Electronic counter-countermeasures (ECCM) is a part of electronic warfare which includes a variety of practices which attempt to reduce or eliminate the effect of electronic countermeasures (ECM) on electronic sensors aboard vehicles, ships and aircraft and weapons such as missiles. ECCM is also known as electronic protective measures (EPM), chiefly in Europe. In practice, EPM often means resistance to jamming. A more detailed description defines it as the electronic warfare operations taken by a radar to offset the enemy's countermeasure.

Ever since electronics have been used in battle in an attempt to gain superiority over the enemy, effort has been spent on techniques to reduce the effectiveness of those electronics. More recently, sensors and weapons are being modified to deal with this threat. One of the most common types of ECM is radar jamming or spoofing. This originated with the Royal Air Force's use of what they codenamed Window during World War II, which Americans referred to as chaff. It was first used during the Hamburg raid on July 24-25, 1943. Jamming also may have originated with the British during World War II, when they began jamming German radio communications. These efforts include the successful British disruption of German Luftwaffe navigational radio beams.

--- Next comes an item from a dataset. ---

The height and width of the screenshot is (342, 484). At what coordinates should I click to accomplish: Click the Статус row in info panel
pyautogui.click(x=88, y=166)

In perhaps the first example of ECCM, the Germans increased their radio transmitter power in an attempt to 'burn through' or override the British jamming, which by necessity of the jammer being airborne or further away produced weaker signals. This is still one of the primary methods of ECCM today. For example, modern airborne jammers are able to identify incoming radar signals from other aircraft and send them back with random delays and other modifications in an attempt to confuse the opponent's radar set, making the 'blip' jump around wildly and become impossible to range. More powerful airborne radars means that it is possible to 'burn through' the jamming at much greater ranges by overpowering the jamming energy with the actual radar returns. The Germans were not really able to overcome the chaff spoofing very successfully and had to work around it (by guiding the aircraft to the target area and then having them visually acquire the targets).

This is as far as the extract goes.